*EXERCISE AIM*: Your copy should begin with the line containing "You are a GUI", end with the line containing "You are a computer-use agent.", match the listing below exactly, and contain no pictures.

*EXTRACTED DATA*:
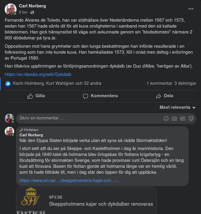
Task: Open the sfv.se skeppsholmens-kajer link
Action: point(69,180)
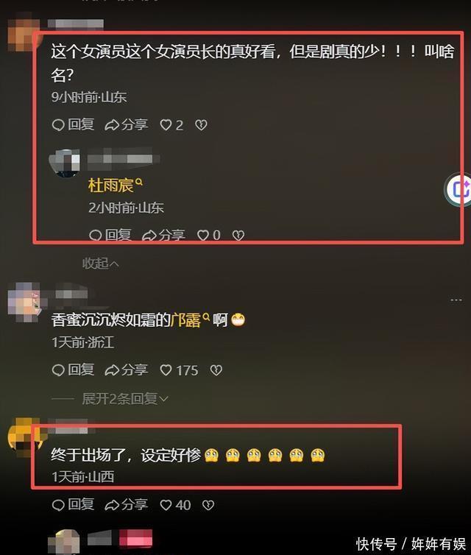471x555 pixels.
Task: Like the Shandong comment with 2 likes
Action: 171,125
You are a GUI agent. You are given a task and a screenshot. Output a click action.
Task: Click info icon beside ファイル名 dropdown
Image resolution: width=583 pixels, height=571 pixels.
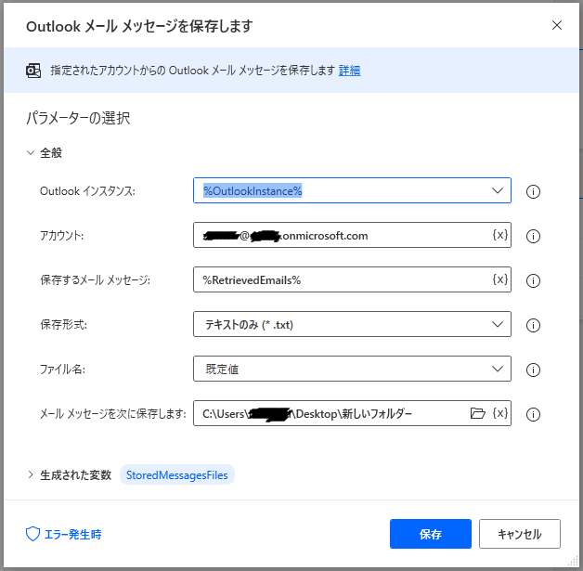point(533,370)
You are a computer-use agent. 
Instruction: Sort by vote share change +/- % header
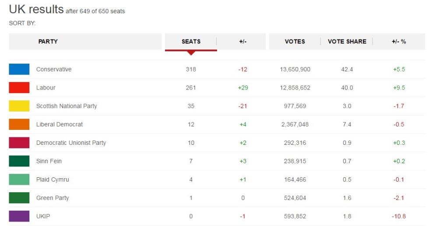399,42
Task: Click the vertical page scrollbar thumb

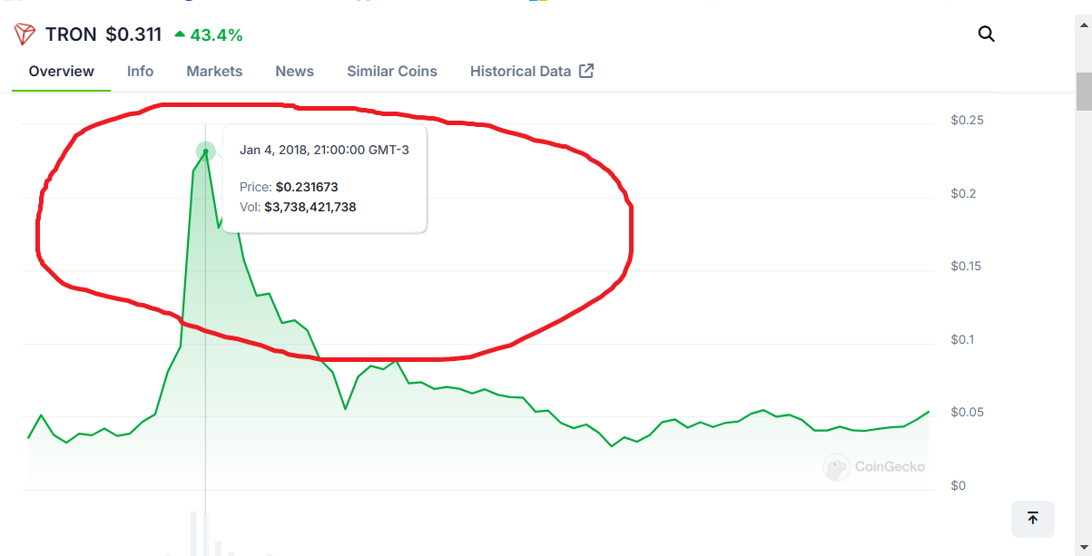Action: tap(1083, 91)
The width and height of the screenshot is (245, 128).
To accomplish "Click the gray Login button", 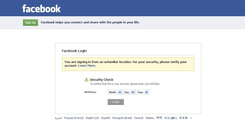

*RESPONSE*:
You are a GUI agent. You are given a task and a screenshot. Output a click action.
Task: Click info icon beside ファイル名 dropdown
Image resolution: width=583 pixels, height=571 pixels.
point(533,370)
You are a computer-use agent. 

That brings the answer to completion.